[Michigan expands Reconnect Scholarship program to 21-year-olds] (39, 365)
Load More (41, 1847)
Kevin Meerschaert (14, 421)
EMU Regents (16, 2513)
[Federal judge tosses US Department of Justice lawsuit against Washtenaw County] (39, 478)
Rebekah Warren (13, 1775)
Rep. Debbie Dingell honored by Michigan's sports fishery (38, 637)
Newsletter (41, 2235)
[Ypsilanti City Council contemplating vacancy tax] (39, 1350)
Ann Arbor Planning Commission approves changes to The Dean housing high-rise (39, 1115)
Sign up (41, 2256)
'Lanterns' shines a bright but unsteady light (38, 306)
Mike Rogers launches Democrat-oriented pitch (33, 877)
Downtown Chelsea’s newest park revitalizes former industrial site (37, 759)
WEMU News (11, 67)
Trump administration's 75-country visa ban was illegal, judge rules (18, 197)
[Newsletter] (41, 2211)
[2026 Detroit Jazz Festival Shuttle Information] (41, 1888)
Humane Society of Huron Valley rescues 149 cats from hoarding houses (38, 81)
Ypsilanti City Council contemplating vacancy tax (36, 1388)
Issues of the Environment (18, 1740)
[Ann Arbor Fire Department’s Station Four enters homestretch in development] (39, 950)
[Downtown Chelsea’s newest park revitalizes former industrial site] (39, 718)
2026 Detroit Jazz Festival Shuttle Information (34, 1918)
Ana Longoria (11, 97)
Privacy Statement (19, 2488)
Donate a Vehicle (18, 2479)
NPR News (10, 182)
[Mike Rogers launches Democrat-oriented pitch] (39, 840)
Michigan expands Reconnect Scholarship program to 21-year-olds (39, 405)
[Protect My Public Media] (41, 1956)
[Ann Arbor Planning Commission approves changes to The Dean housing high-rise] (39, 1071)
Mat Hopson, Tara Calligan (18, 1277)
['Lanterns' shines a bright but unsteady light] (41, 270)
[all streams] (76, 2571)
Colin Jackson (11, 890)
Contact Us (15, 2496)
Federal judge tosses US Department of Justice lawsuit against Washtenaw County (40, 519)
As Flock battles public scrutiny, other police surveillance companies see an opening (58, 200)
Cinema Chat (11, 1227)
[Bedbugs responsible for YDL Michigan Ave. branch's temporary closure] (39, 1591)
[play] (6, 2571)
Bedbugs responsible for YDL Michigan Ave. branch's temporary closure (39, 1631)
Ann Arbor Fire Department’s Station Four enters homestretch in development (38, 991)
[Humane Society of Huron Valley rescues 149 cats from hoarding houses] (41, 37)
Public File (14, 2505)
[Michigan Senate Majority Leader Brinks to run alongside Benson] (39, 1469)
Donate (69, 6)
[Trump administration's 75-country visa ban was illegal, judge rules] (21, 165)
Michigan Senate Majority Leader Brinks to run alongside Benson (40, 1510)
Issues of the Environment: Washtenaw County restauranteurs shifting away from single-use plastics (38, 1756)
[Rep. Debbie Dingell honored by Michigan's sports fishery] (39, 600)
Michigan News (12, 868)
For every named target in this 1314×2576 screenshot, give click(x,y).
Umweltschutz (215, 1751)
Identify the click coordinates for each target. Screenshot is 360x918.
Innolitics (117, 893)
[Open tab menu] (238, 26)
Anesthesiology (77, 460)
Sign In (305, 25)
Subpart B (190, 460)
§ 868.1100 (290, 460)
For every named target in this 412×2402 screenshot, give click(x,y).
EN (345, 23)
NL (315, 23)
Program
------
THE TASK »
Please output the entries above, every line exactly as it reads.

PROBLEM SOLUTION »
[Michigan expands Reconnect Scholarship program to 21-year-olds] (39, 365)
Load More (41, 1847)
Kevin Meerschaert (14, 421)
EMU Regents (16, 2513)
[Federal judge tosses US Department of Justice lawsuit against Washtenaw County] (39, 478)
Rebekah Warren (13, 1775)
Rep. Debbie Dingell honored by Michigan's sports fishery (38, 637)
Newsletter (41, 2235)
[Ypsilanti City Council contemplating vacancy tax] (39, 1350)
Ann Arbor Planning Commission approves changes to The Dean housing high-rise (39, 1115)
Sign up (41, 2256)
'Lanterns' shines a bright but unsteady light (38, 306)
Mike Rogers launches Democrat-oriented pitch (33, 877)
Downtown Chelsea’s newest park revitalizes former industrial site (37, 759)
WEMU News (11, 67)
Trump administration's 75-country visa ban was illegal, judge rules (18, 197)
[Newsletter] (41, 2211)
[2026 Detroit Jazz Festival Shuttle Information] (41, 1888)
Humane Society of Huron Valley rescues 149 cats from hoarding houses (38, 81)
Ypsilanti City Council contemplating vacancy tax (36, 1388)
Issues of the Environment (18, 1740)
[Ann Arbor Fire Department’s Station Four enters homestretch in development] (39, 950)
[Downtown Chelsea’s newest park revitalizes former industrial site] (39, 718)
2026 Detroit Jazz Festival Shuttle Information (34, 1918)
Ana Longoria (11, 97)
Privacy Statement (19, 2488)
Donate a Vehicle (18, 2479)
NPR News (10, 182)
[Mike Rogers launches Democrat-oriented pitch] (39, 840)
Michigan expands Reconnect Scholarship program to 21-year-olds (39, 405)
[Protect My Public Media] (41, 1956)
[Ann Arbor Planning Commission approves changes to The Dean housing high-rise] (39, 1071)
Mat Hopson, Tara Calligan (18, 1277)
['Lanterns' shines a bright but unsteady light] (41, 270)
[all streams] (76, 2571)
Colin Jackson (11, 890)
Contact Us (15, 2496)
Federal judge tosses US Department of Justice lawsuit against Washtenaw County (40, 519)
As Flock battles public scrutiny, other police surveillance companies see an opening (58, 200)
Cinema Chat (11, 1227)
[Bedbugs responsible for YDL Michigan Ave. branch's temporary closure] (39, 1591)
[play] (6, 2571)
Bedbugs responsible for YDL Michigan Ave. branch's temporary closure (39, 1631)
Ann Arbor Fire Department’s Station Four enters homestretch in development (38, 991)
[Humane Society of Huron Valley rescues 149 cats from hoarding houses] (41, 37)
Public File (14, 2505)
[Michigan Senate Majority Leader Brinks to run alongside Benson] (39, 1469)
Donate (69, 6)
[Trump administration's 75-country visa ban was illegal, judge rules] (21, 165)
Michigan Senate Majority Leader Brinks to run alongside Benson (40, 1510)
Issues of the Environment: Washtenaw County restauranteurs shifting away from single-use plastics (38, 1756)
[Rep. Debbie Dingell honored by Michigan's sports fishery] (39, 600)
Michigan News (12, 868)
For every named target in this 1314×2576 screenshot, give click(x,y).
Umweltschutz (215, 1751)
Identify the click coordinates for each target. Screenshot is 360x918.
Innolitics (117, 893)
[Open tab menu] (238, 26)
Anesthesiology (77, 460)
Sign In (305, 25)
Subpart B (190, 460)
§ 868.1100 (290, 460)
For every named target in this 412×2402 screenshot, give click(x,y).
EN (345, 23)
NL (315, 23)
Program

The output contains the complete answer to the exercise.